Angela Schader hat Mühe, zum Kern des neuen Romans von Orhan Pamuk vorzustoßen, zu viel "mythisch-metaphorisches" Beiwerk umrankt das Erzählen. Dass Pamuk es anders kann, weiß Schader ja, hier aber macht ihr der Weg zu der mythologisch grundierten Vater-Sohn-Geschichte im Zentrum des Buches mitunter gar keine Freude, auch wenn die ein oder andere Figur ihr gut im Gedächtnis bleibt. Das eigentliche Verhängnis des Textes aber erkennt Schader in der "Fanfaren"-Rolle der Figuren, die dauernd Themen und Motive des "Ödipus" rausposaunen müssen, wie sie meint. Zur durchaus vorhandenen politischen Tiefendimension des Romans wäre die Rezensentin so beinahe nicht gelangt.

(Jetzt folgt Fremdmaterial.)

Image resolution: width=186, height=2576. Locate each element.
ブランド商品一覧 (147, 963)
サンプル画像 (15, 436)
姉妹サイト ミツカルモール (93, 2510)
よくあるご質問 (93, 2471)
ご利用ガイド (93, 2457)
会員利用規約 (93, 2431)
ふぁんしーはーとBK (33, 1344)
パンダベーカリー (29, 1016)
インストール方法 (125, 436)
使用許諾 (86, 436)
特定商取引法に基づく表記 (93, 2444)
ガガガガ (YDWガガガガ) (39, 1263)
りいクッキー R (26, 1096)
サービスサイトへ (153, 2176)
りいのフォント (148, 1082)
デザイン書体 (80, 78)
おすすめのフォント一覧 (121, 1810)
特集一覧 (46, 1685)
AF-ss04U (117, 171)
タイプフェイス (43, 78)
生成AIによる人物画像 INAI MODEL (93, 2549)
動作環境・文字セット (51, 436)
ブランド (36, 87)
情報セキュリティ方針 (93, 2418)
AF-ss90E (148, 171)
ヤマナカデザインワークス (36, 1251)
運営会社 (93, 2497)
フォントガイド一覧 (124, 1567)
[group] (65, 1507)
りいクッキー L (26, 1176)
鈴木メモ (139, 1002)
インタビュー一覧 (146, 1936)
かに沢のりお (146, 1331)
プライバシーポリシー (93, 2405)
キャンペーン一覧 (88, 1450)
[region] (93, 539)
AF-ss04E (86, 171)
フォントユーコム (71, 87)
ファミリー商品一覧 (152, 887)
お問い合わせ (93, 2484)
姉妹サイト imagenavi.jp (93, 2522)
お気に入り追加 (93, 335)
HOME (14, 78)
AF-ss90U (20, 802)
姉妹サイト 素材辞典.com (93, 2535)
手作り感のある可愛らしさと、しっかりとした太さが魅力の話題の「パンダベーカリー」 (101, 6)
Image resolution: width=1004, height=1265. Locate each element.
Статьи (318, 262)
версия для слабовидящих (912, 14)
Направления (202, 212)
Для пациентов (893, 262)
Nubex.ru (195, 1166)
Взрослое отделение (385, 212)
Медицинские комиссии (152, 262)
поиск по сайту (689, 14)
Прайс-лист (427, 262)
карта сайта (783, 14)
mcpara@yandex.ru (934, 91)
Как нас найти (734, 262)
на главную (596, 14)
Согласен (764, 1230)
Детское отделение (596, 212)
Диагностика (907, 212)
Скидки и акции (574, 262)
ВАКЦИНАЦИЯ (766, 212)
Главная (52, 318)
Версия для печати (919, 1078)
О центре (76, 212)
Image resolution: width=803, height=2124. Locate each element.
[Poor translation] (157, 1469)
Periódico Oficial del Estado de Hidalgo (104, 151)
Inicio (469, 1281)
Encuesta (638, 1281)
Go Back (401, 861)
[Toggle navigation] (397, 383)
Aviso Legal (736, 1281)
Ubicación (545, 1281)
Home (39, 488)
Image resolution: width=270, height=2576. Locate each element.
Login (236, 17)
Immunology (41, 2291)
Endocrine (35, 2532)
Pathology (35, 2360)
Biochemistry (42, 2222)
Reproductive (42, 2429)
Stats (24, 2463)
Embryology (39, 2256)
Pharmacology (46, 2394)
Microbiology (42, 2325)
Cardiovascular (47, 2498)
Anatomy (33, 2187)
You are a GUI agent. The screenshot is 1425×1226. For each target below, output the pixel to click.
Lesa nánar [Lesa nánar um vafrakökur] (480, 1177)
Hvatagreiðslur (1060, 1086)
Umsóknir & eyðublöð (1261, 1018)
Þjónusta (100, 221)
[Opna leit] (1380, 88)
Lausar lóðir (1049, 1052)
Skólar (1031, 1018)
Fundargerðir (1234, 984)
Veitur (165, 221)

Rezensionsnotiz zu Süddeutsche Zeitung, 23.09.2017

Gar nicht wenig, was Rezensent Stefan Weidner aus Orhan Pamuks neuem Roman mitnimmt. Dass es sich um einen politischen Roman handelt, der parabolisch Grundfragen der Existenz und die gegenwärtigen politischen Ereignisse in der Türkei behandelt, ist ihm rasch klar. Die Grundthese des Buches, wonach letzteren archetypische Verhaltensmuster zugrundeliegen, verhandelt der Autor laut Rezensent erzählerisch "hochkontrolliert" anhand der Antagonismen von Tradition und Moderne und Ost und West, gefasst in einen Vater-Sohn-Konflikt. Statt angesichts der scheinbar unausweichlichen Wiederholung zu verzweifeln, erkennt Weidner den kathartischen Effekt des Romans: Der Leser rebelliert, fühlt sich frei und nimmt sein Schicksal in die eigene Hand.